Тот приятель, который явился сюда со своими сумасбродными поучениями, хотел помочь нам. Но помочь, однако, ничем не смог. А вот был бы он драматургом, каковым я был, есть и буду, он не понравился бы критикам. Они спросили бы его, куда он клонит и зачем говорит загадками, пусть выражается яснее. Он хочет сказать, что он сын Божий? Так мы все его сыновья.
Но мы должны понимать, это его роль в спектакле.
Я тоже без ума от спектаклей. Я играю настоящего писателя. И если где-то игра не клеится, мне становится не по себе. Иногда спектакль удается (во всяком случае мне так кажется), а иногда – нет (или мне кажется, что нет). Но сомнения – мой крест, каждую минуту я должен терзаться сомнениями, а то ли я делаю. Так или иначе, я писатель и должен писать.
Никто меня не просил писать. И вообще никто меня ни о чем не просил. Просто я не мог выдумать себе занятия лучше. Я долго присматривался, примеривался и решил – стану писателем. И вот теперь я в Париже, в своей квартире на пятом этаже. Пишу. Если вы хотите высказать мысль и не можете уложиться в три миллиона слов, то, может, эту мысль вообще невозможно выразить словами? Вот я уже использовал куда больше трех миллионов слов, а все еще не объяснился. Может, это действительно невозможно? Одни пишут, другие читают – приятное развлечение, но что в нем толку? Впрочем, может, что и пойдет на пользу, но велика ли она? Главное, ничего не принимать близко к сердцу, и это нам удается. Иначе мы бы давно себя погубили. Каждый человек рано или поздно себя губит, кто хорошими средствами, кто плохими. Но какая разница, хорошими или плохими? Результат все равно один и тот же. Человек убил себя. Одному понадобилось на это двадцать лет, другому восемьдесят, но и тот и другой пришли к одному. Не найдется такого человека, который не считал бы свое существование жалким и достойным презрения. Жизнь человека ничего не стоит. Но всегда находится какое-нибудь занятие и время, чтобы его убивать. И мы чем-нибудь занимаемся, убиваем время. Я решил стать писателем, захотел писать, потому что это меня поддерживает, а все остальное нет.
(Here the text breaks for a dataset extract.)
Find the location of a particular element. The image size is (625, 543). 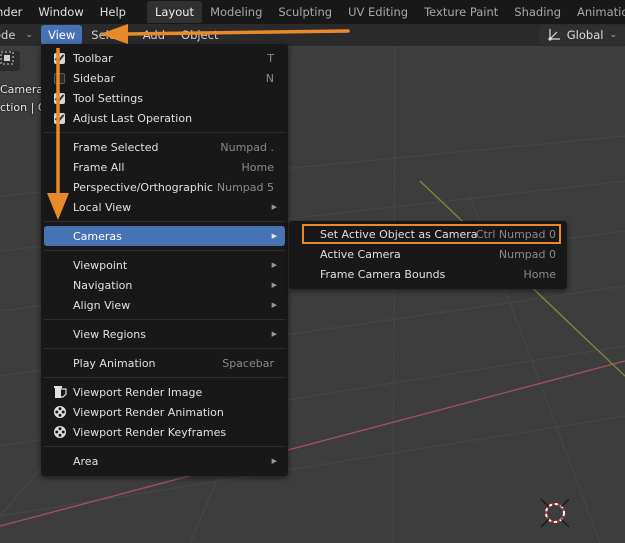

menu-item-shortcut: Ctrl Numpad 0 is located at coordinates (516, 234).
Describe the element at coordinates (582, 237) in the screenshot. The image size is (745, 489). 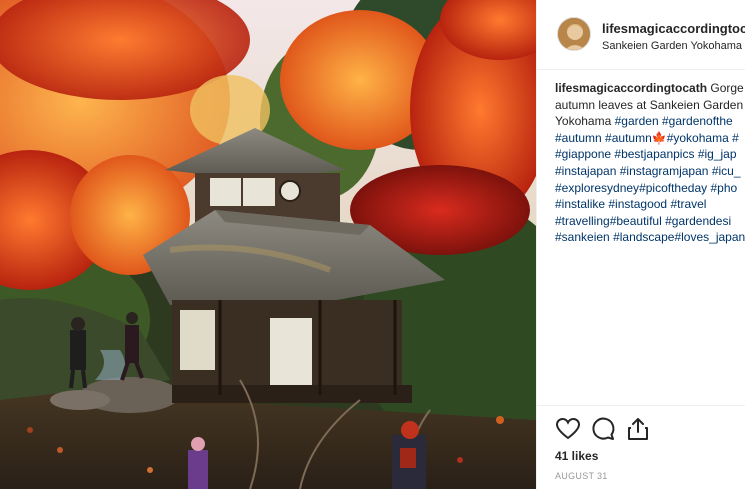
I see `hashtag-link: #sankeien` at that location.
Шервуд Андерсон, к примеру, убил себя зубочисткой. Он проглотил ее, она исколола ему все нутро, и он умер от перитонита. Так же умер мой отец, но от аппендицита. Шервуд проглотил зубочистку вместе с насаженной на нее оливкой и бокалом мартини во время коктейля. Ни с кем не должно происходить таких несчастий. Нельзя же платить за это жизнью. Но еще задолго до смерти Шервуд здорово растолстел. Это, наверное, его и сгубило или по крайней мере привело к гибели. Когда я увидел его таким толстым, сам я был худой и голодный. Мне было неловко за него, я не мог понять, какого черта он торчит там посреди клуба и болтает с дамами.
«Никогда не буду таким толстым, – поклялся я себе. – Никогда. Надо же, вот так стоять и выглядеть полным идиотом».
И все равно я растолстел. Теперь и я толстый. И мне остается только стоять и болтать с дамами.
Я стал писать, потому что все остальное мне быстро надоедает. Я думал так: есть миллион способов писать и миллион вещей, достойных описания, так что тут не соскучишься.
И ведь правда, способов писать миллионы, о чем писать – тоже. Мы пишем, мы меняемся день ото дня, и сегодня я уже совсем не тот, что вчера. Правда, в чем-то я остаюсь таким же, и это делает мое существование скучным, как и всякая другая работа или безделье. И все-таки, самый верный путь для меня – этот.
Я не надеюсь видеть солнце после смерти, но, может, я буду хотя бы его помнить?